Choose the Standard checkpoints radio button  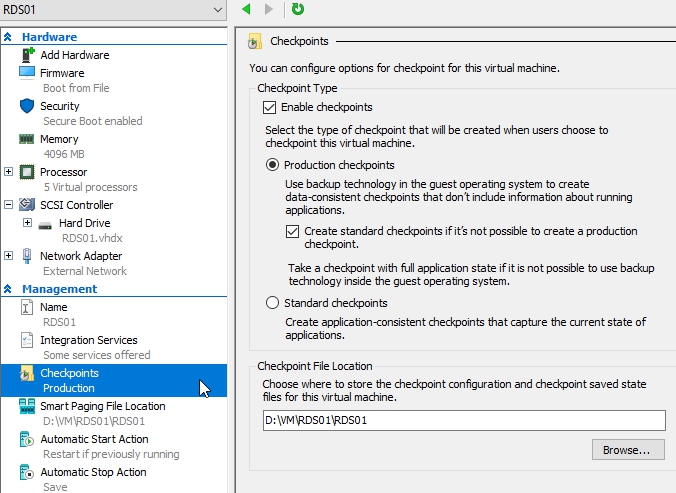pyautogui.click(x=272, y=303)
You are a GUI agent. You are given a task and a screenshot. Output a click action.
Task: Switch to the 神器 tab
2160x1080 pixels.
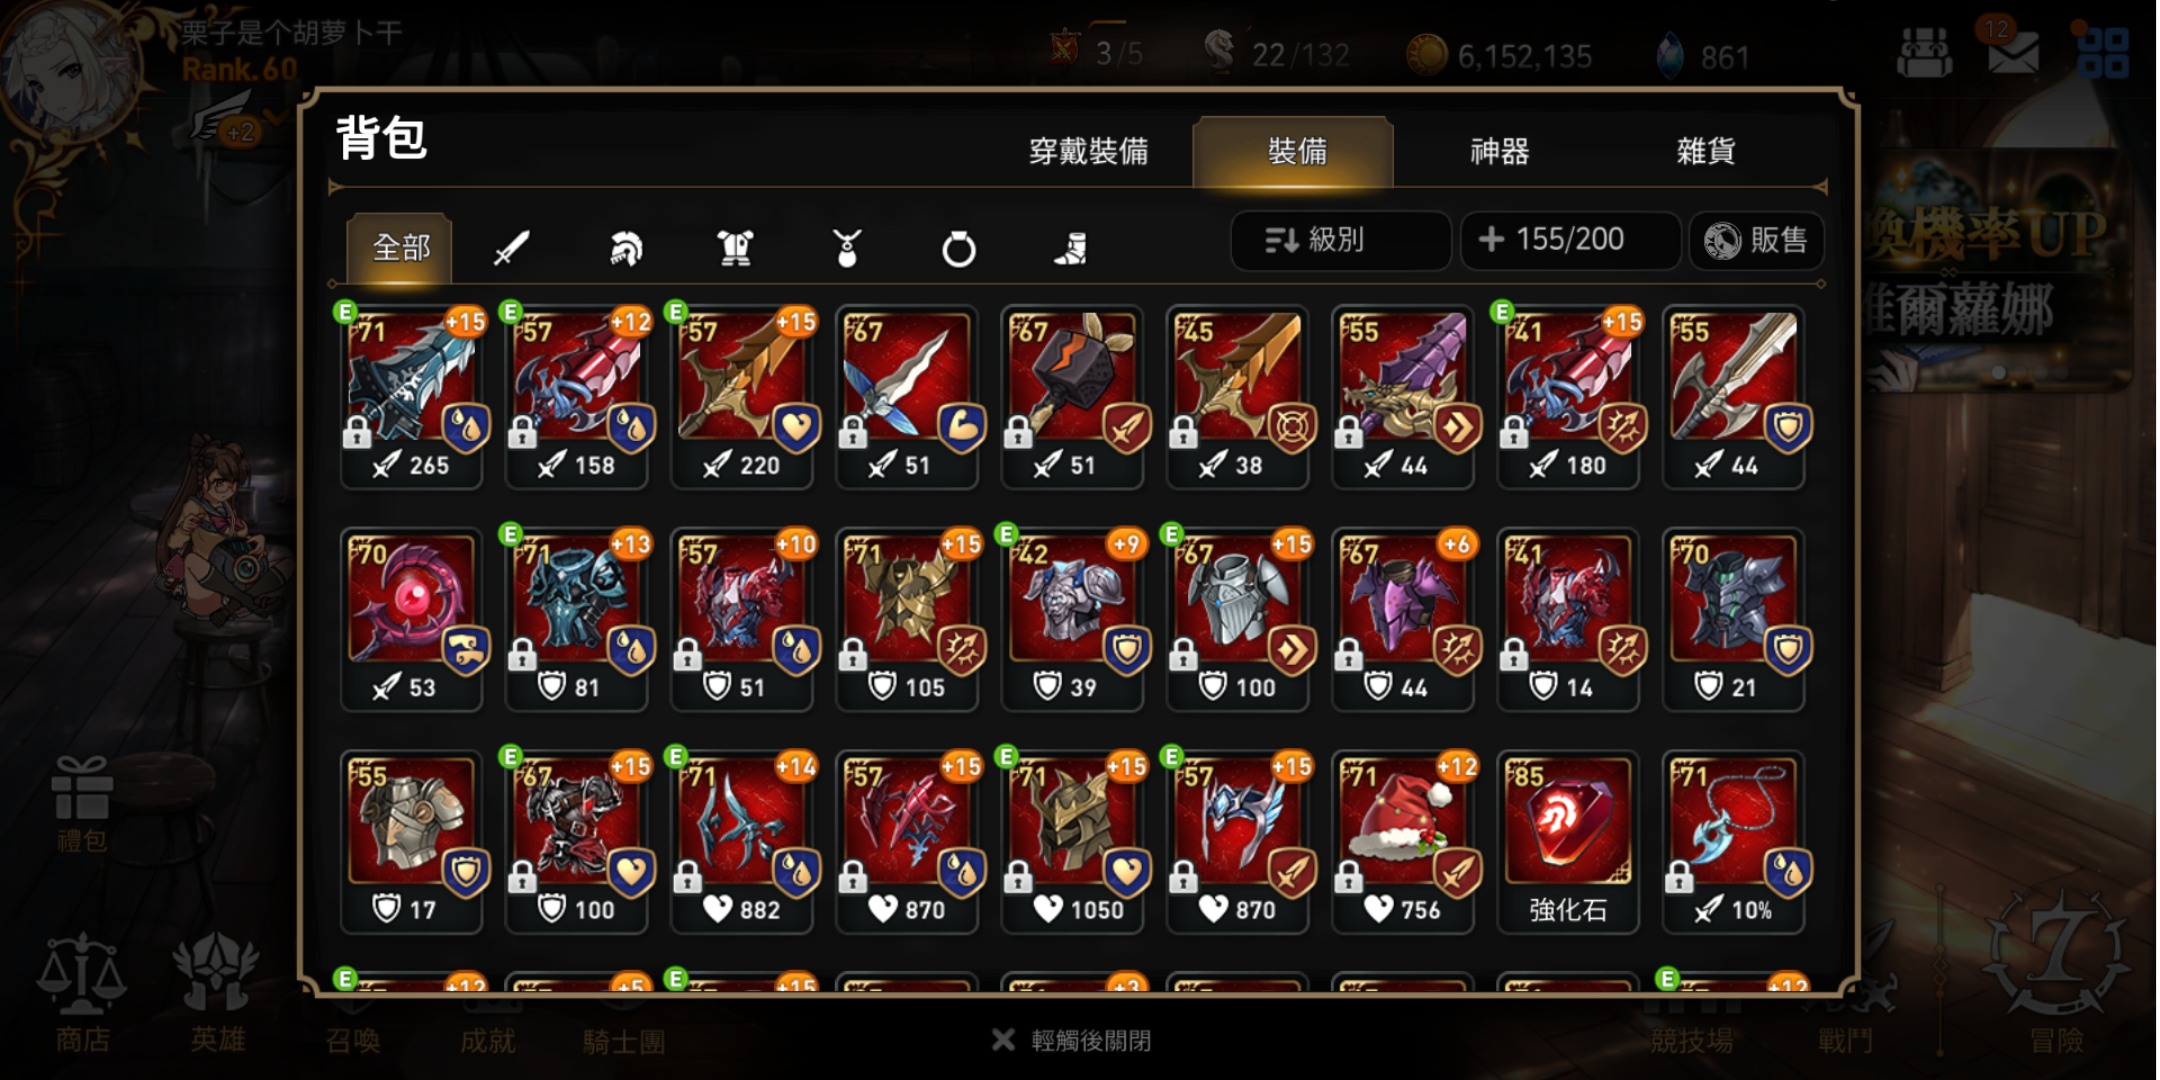tap(1499, 152)

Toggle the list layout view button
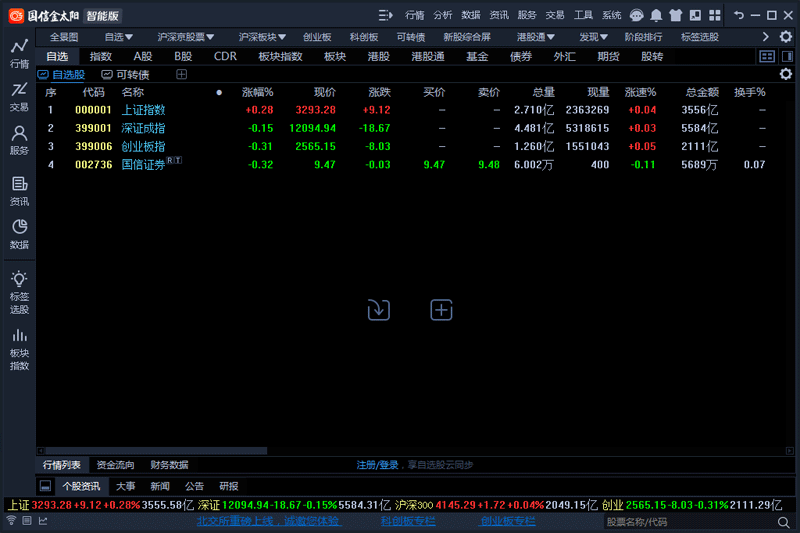[767, 57]
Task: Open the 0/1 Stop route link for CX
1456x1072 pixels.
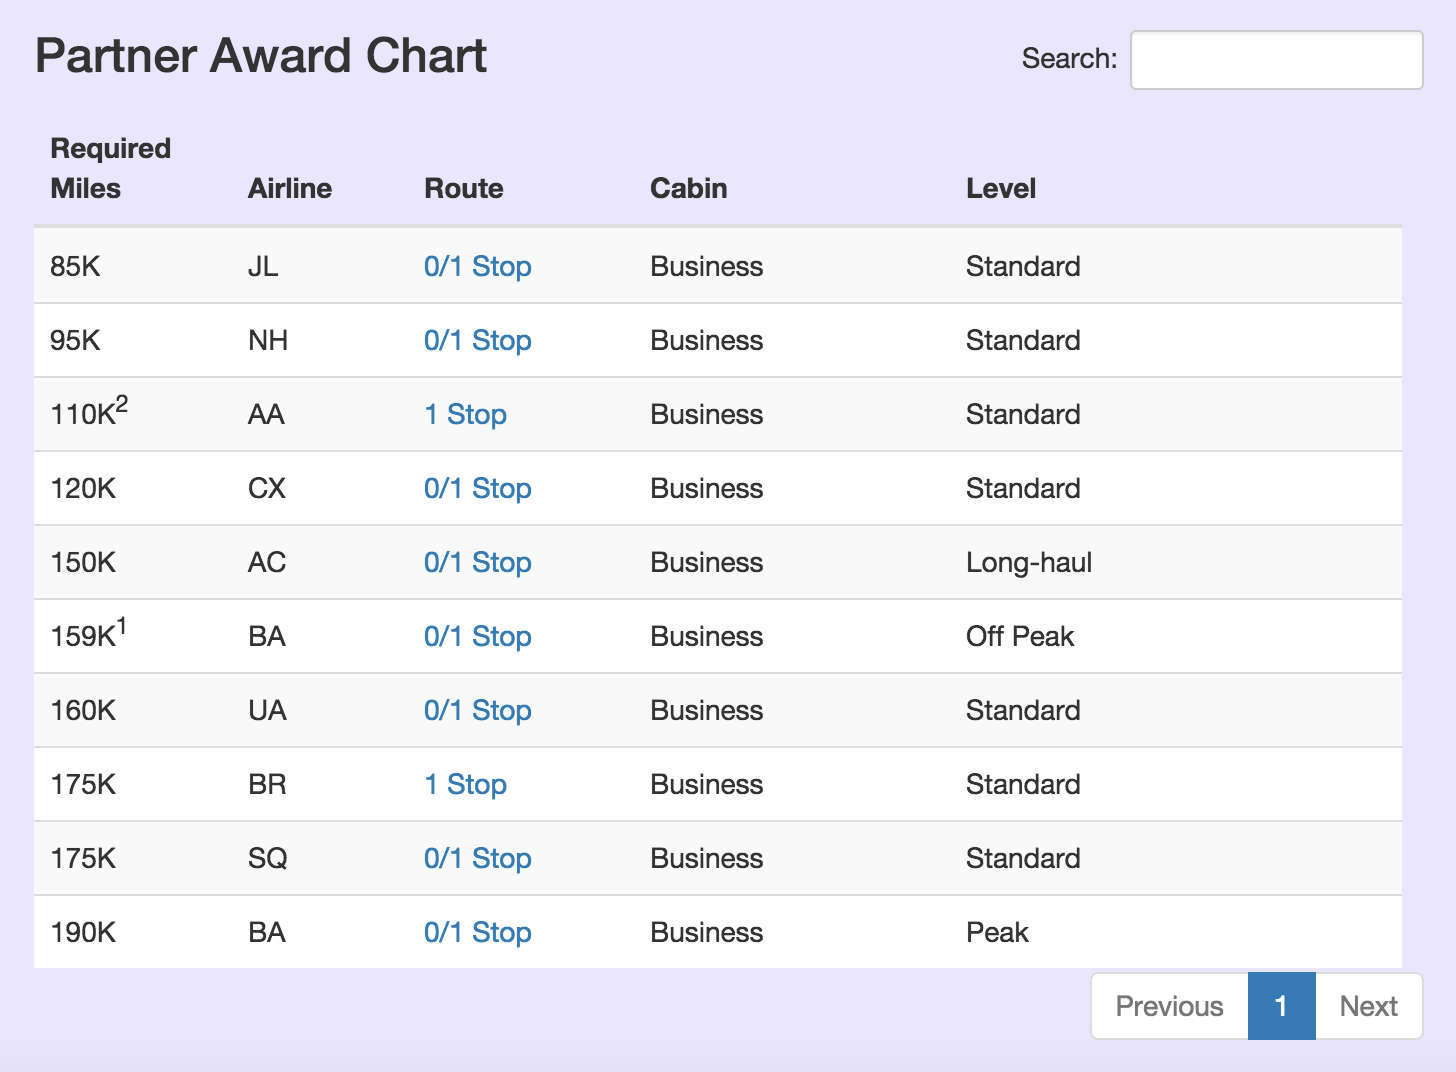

Problem to solve:
Extract the lines beginning with the one that contains "Task: Switch to the 神器 tab" and ending with the last line of the listing. Keep them exact and drop the pictures.

Worked solution:
Task: Switch to the 神器 tab
2160x1080 pixels.
tap(1499, 152)

Toggle the list layout view button
[767, 57]
Task: Open the 0/1 Stop route link for CX
1456x1072 pixels.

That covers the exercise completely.